* PROVIDED PASSAGE
-- start --

# Herping Top End



## Slats (Jan 11, 2009)

Hello Guys. I thought it was time for some Top End Insertion Of Pics. 
Im Localed In Katherine NT. The past few weeks have been quite decent now with the wet season coming into swing, 
here are some piccies anyway





Me with a Frilly




Same Frilly on back of ute




And Again




Nice Little Olive taken off the road




Nice Big Olive taken off the road, he had been hit but seemed allright




Nice Katherine Local BHP




Different View




Northern Blue Tongue




Different pose




Fat Fog, id love to know what it is if anyone knows




Another i dont know much about frogs sorry




The Gorge




And again

Cheers


----------



## Chris89 (Jan 11, 2009)

Great pictures.


----------



## Slats (Jan 11, 2009)

Oops sorry that second frilly on the back of the ute is a different one, just noticed no hole in the frill, 
cheers


----------



## Chris89 (Jan 11, 2009)

He doesn't look very happy though lol


----------



## LauraM (Jan 11, 2009)

Wow great pics keep em comming


----------



## fatfrog (Jan 11, 2009)

Its just a green tree frog but omg hes been eating his millworms


----------



## fatfrog (Jan 11, 2009)

r there crocs in that river did u see any


----------



## paleoherp (Jan 11, 2009)

Great pics, i lived in Darwin for 2 years and was taught didg by an artist from kath, swam in that river quite a few times with the freshys


----------



## paleoherp (Jan 11, 2009)

Darwin often reminded me of lower parts of Asia like Bali, places like that, but only 3 hrs south and your in kath and it all changes climate again, the more south you go the more it changes, i remember waiting for a bus in alice and it was 5 in the morning and 5c , bloody frezing


----------



## pythons73 (Jan 11, 2009)

Great pictures,2nd and 3rd Frilly are different,2nd has scratching on frill,awesome olives and BHP,1st Green frog needs to go on a diet.What a wonderful place to live.


----------



## channi (Jan 11, 2009)

Beautiful pics, gorgeous animals, and a great part of the world. You are a lucky man.


----------



## gozz (Jan 11, 2009)

very nice pics mate
cheers


----------



## mungus (Jan 11, 2009)

some awesome photo's.............

-- end --

In the Top End herping thread, what kind of frog does fatfrog say the fat frog is?

* STORED ROWS
-- start --

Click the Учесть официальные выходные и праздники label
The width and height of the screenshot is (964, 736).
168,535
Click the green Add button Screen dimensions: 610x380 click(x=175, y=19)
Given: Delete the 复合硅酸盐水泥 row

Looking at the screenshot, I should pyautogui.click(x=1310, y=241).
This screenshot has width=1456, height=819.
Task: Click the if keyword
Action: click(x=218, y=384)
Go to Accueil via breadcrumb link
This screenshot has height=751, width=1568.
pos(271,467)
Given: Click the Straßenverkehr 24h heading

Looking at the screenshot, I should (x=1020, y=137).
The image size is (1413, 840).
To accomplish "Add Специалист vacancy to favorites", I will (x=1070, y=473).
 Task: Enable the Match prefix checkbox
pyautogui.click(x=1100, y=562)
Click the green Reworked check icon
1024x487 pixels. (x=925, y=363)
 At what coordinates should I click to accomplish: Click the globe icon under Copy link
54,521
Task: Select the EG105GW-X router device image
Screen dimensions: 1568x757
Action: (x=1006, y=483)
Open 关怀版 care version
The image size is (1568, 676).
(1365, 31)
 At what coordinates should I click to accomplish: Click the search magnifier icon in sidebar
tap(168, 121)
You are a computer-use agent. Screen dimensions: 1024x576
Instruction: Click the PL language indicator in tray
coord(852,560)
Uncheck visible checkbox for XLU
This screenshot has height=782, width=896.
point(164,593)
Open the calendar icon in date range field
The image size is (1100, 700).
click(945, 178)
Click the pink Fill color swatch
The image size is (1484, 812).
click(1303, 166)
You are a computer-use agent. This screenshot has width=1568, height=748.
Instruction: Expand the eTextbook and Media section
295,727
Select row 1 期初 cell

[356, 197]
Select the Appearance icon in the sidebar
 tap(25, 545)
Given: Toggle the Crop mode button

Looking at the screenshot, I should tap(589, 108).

-- end --

* EXERCISE ANSWER
A green tree frog.